4. Adjudication Method for the Test Set
- Cadaveric Comparison Testing: The method for 3D x-ray determination of array position is not detailed in terms of adjudication. It appears to be an objective measurement, not requiring expert consensus adjudication in the typical sense of radiological review.
- Usability Testing: Adjudication is implicitly through observation of tasks, noting of use errors, and direct feedback from the surgeon/nurse teams. No explicit multi-rater adjudication process is described for this feedback.
- Clinical Testing: Clinical outcomes are observed and reported. While medical staff would monitor these, a formal adjudication panel (e.g., for adverse events) is not explicitly detailed but standard practice for clinical trials. The outcome (normal impedance, NRT presence, satisfactory x-ray, expected AEs) suggests general medical consensus for interpreting these results.

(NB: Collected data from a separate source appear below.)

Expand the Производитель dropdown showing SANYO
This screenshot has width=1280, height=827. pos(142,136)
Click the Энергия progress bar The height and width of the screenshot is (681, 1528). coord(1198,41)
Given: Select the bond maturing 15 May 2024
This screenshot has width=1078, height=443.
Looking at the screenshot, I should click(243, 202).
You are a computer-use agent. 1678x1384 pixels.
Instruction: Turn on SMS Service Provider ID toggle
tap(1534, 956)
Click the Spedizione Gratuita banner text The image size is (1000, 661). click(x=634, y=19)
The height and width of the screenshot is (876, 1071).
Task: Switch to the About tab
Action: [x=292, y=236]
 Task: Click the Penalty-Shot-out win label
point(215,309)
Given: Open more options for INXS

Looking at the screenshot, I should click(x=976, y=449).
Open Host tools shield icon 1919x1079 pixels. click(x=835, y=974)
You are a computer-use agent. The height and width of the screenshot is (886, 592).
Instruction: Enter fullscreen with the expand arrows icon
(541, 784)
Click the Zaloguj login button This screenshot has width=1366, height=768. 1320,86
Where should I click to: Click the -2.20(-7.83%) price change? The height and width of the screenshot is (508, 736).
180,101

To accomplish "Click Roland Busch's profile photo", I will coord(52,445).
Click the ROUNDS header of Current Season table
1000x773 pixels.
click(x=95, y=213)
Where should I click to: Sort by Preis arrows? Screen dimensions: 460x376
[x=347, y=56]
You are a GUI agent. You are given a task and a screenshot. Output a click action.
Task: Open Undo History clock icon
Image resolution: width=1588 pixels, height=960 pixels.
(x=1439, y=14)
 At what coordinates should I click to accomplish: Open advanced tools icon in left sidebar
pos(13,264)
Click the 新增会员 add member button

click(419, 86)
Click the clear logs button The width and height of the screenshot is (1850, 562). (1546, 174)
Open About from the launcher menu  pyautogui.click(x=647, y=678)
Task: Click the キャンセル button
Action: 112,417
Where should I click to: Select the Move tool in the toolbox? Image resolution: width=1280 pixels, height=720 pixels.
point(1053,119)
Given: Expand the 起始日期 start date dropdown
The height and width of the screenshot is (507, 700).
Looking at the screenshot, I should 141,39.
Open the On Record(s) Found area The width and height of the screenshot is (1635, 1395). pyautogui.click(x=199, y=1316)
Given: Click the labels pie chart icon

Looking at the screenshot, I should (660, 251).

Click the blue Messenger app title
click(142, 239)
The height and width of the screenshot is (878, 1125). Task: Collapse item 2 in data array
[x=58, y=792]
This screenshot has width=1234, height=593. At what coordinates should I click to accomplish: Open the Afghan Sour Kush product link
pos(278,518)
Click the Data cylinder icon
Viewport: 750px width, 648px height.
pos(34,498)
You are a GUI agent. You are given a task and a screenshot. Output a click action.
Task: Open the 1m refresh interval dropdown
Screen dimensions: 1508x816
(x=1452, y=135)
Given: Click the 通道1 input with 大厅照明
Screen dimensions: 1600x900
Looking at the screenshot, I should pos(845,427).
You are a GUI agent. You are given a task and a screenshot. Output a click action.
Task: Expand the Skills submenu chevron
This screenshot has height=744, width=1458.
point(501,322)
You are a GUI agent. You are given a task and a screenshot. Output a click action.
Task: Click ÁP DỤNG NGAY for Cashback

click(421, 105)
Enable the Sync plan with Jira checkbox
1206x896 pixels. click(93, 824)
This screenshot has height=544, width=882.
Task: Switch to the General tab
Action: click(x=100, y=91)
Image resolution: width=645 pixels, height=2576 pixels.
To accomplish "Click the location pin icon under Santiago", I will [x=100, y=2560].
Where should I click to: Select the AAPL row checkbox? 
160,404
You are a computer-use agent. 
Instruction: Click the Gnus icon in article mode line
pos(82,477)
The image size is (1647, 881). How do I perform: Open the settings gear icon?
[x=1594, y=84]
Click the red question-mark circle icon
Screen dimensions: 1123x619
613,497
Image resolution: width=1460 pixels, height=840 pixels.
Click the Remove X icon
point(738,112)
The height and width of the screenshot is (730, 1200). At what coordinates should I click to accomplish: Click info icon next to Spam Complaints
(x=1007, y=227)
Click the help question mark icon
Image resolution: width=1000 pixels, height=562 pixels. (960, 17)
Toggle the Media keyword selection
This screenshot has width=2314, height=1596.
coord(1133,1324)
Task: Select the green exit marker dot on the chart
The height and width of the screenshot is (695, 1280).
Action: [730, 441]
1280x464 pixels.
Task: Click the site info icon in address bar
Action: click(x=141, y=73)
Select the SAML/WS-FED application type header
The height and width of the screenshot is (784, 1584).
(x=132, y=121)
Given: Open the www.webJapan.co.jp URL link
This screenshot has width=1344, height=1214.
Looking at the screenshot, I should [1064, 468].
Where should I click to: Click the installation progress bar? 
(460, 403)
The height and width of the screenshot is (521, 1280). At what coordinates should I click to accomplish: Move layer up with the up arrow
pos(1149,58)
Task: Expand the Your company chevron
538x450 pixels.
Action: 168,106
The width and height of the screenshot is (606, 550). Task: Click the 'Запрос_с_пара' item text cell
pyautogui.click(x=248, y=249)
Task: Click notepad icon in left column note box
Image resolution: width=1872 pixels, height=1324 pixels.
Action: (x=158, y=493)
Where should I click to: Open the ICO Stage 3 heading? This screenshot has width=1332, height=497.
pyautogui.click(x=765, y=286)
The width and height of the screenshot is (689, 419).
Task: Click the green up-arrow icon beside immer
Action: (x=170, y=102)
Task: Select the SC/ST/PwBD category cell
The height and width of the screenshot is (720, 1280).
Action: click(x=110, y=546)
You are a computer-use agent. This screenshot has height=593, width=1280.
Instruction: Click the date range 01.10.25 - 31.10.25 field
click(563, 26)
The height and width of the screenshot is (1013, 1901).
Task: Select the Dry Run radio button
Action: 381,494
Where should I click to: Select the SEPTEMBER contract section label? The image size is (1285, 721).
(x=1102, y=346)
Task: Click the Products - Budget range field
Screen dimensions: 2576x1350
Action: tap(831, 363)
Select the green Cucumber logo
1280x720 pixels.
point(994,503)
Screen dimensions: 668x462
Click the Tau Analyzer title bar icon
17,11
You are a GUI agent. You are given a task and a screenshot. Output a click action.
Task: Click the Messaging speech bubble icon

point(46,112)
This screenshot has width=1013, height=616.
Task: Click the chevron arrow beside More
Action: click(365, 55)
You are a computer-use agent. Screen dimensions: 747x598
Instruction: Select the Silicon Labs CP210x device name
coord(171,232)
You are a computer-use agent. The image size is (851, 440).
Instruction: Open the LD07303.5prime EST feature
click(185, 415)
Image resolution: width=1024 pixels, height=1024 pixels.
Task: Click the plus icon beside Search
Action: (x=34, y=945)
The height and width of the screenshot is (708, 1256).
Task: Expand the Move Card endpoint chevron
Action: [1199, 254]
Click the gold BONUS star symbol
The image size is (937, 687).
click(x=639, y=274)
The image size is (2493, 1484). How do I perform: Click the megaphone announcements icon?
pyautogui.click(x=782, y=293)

5. Multi-Reader Multi-Case (MRMC) Comparative Effectiveness Study
No explicit MRMC comparative effectiveness study, as typically seen in AI diagnostic imaging (comparing human readers with vs. without AI assistance), was performed. The studies are more focused on validating the device's performance compared to manual insertion or evaluating its safe and effective use.
- Cadaveric Comparison: This study compares device-assisted insertions to manual insertions, which is a form of comparative effectiveness, but it's human + device vs. human, not human reader with AI vs. human reader without AI assistance in interpretation. The outcomes are about insertion quality, not diagnostic accuracy.
- Effect Size: Not applicable in the context of an MRMC diagnostic study. The "effect" here is the device's impact on insertion parameters and placement. The device assisted in achieving similar array placement outcomes as manual insertion, while showing lower maximum insertion force and lower insertion force variation.
6. Standalone Performance
The "Bench Performance Testing" section details the standalone performance of the algorithm/device (meaning, the device's mechanical and software functions) without human-in-the-loop performance influencing the intrinsic numerical output of speed, force, etc. This shows whether the device itself can meet its operational specifications.
- Insertion speed verification within 20% of set rates (0.1 and 1 mm/s).
- Maximum insertion force <300mN.
- Slip force >80mN.
- Maximum drive wheel pinch force <5.6N.
- Drive head removal force <100mN.
These tests evaluate the device's inherent mechanical and control capabilities.
7. Type of Ground Truth Used
Different types of ground truth were used depending on the study:
- Bench Performance Testing: Objective engineering measurements (e.g., physical force transducers, speed sensors) and device specifications.
- Synthetic Cochlea Insertion Force Comparison: Objective measurements of force (mN) and force variation (mN/sec) from the synthetic models.
- Cadaveric Comparison Testing: Objective anatomical imaging (3D x-ray) to determine intracochlear position, translocations, tip fold-over, and insertion angle.
- Usability Testing: User-reported success/failure, observed use errors, and subjective Likert scale responses.
- Clinical Testing: Objective clinical outcomes (electrode impedance, neural response telemetry (NRT), post-insertion x-ray imaging findings) and observed adverse events.
8. Sample Size for the Training Set
The document does not describe a separate "training set" in the context of machine learning. The iotaSOFT Insertion System is a robotic/mechanical device with sophisticated software, but there is no indication that it uses machine learning algorithms that require a specific "training set" in the way a diagnostic AI model would. The software and firmware are verified and validated, which is a different process from training a machine learning model.
9. How the Ground Truth for the Training Set was Established
Since there is no explicit machine learning training set mentioned, this question is not applicable. The device's operational parameters are based on engineering design and validated through bench, cadaveric, and clinical testing, not "training" in the ML sense.